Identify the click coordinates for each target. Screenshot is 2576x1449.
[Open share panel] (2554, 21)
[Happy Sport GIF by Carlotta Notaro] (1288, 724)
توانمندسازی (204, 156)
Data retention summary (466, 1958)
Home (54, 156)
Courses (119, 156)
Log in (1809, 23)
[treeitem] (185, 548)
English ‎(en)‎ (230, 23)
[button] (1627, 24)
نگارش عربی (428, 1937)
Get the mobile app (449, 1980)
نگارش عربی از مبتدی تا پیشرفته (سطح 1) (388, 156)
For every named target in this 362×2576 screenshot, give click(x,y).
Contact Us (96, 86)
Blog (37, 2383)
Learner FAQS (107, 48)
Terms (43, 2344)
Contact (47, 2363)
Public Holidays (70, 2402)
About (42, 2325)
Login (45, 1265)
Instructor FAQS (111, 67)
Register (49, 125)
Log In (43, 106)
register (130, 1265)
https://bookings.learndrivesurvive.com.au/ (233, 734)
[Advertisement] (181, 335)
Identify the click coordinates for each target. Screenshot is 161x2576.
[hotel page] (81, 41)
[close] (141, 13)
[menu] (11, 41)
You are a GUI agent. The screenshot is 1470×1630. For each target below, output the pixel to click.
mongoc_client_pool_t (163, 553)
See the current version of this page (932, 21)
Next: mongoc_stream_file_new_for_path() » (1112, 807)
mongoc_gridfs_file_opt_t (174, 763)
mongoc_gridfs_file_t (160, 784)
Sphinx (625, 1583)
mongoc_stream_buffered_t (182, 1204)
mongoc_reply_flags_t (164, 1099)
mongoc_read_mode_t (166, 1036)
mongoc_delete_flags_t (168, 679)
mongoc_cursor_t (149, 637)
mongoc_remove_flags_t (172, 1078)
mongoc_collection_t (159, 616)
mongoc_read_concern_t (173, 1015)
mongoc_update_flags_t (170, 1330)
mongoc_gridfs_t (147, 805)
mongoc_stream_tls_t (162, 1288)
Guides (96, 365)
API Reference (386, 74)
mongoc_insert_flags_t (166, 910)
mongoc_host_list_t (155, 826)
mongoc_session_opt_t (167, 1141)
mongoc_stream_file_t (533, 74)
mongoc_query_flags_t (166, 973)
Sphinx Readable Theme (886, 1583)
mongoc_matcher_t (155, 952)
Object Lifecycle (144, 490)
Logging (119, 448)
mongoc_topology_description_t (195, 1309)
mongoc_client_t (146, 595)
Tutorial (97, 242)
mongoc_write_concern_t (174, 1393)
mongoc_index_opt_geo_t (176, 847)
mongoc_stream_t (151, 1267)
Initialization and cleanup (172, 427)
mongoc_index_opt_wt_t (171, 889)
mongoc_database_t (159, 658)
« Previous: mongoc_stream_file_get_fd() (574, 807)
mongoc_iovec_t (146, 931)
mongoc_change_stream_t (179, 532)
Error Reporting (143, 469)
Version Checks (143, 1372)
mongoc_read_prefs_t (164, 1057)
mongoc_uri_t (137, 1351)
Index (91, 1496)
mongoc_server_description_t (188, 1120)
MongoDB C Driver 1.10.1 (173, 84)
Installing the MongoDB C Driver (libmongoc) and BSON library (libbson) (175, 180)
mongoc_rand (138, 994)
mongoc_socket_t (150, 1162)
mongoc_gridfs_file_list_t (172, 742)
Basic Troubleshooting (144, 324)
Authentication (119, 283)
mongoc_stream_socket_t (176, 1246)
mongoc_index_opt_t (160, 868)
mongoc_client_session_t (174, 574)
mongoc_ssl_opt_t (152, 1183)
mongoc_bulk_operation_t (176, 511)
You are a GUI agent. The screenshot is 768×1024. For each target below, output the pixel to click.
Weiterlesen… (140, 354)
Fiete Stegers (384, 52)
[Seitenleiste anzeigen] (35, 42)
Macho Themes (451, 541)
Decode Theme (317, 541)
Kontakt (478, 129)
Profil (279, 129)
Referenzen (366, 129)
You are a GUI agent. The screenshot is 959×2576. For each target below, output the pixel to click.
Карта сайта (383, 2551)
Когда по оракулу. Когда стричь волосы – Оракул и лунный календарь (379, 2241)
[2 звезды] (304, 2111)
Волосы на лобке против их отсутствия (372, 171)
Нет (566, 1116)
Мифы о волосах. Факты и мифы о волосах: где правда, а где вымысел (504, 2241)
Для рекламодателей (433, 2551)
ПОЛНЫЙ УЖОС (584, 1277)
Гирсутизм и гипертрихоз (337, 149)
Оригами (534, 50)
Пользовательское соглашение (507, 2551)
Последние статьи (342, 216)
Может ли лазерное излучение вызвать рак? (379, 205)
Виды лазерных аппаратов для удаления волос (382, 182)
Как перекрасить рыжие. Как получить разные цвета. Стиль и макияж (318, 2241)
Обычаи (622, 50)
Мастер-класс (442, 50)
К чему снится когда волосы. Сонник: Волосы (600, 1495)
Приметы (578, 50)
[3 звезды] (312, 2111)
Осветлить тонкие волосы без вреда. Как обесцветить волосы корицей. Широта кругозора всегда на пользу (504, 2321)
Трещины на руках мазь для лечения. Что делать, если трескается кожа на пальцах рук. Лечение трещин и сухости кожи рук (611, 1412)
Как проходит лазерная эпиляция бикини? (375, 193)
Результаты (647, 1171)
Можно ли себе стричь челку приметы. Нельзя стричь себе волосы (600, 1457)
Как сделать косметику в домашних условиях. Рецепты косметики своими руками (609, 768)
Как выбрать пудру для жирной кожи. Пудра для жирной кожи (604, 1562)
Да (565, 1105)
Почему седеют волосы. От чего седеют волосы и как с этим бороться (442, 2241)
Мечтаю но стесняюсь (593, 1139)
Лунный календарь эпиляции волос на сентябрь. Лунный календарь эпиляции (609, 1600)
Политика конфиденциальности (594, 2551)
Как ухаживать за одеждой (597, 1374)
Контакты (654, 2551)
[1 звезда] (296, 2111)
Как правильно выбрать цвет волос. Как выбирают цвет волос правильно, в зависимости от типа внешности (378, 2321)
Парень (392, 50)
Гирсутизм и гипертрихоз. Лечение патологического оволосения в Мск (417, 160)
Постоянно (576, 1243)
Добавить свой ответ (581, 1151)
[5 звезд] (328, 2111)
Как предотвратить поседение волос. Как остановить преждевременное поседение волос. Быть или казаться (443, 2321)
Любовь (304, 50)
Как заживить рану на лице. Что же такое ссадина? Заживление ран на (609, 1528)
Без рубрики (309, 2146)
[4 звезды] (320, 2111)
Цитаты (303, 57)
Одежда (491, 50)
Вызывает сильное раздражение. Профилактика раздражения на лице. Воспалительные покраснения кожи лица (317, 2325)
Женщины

+ + +

### Directions:
Repeat, character for character, the lines of the material above from the line with "You are a GUI agent. The screenshot is 959×2576." through the line with "Осветлить тонкие волосы".

### Result of the exercise:
You are a GUI agent. The screenshot is 959×2576. For each target below, output the pixel to click.
Карта сайта (383, 2551)
Когда по оракулу. Когда стричь волосы – Оракул и лунный календарь (379, 2241)
[2 звезды] (304, 2111)
Волосы на лобке против их отсутствия (372, 171)
Нет (566, 1116)
Мифы о волосах. Факты и мифы о волосах: где правда, а где вымысел (504, 2241)
Для рекламодателей (433, 2551)
ПОЛНЫЙ УЖОС (584, 1277)
Гирсутизм и гипертрихоз (337, 149)
Оригами (534, 50)
Пользовательское соглашение (507, 2551)
Последние статьи (342, 216)
Может ли лазерное излучение вызвать рак? (379, 205)
Виды лазерных аппаратов для удаления волос (382, 182)
Как перекрасить рыжие. Как получить разные цвета. Стиль и макияж (318, 2241)
Обычаи (622, 50)
Мастер-класс (442, 50)
К чему снится когда волосы. Сонник: Волосы (600, 1495)
Приметы (578, 50)
[3 звезды] (312, 2111)
Осветлить тонкие волосы без вреда. Как обесцветить волосы корицей. Широта кругозора всегда на пользу (504, 2321)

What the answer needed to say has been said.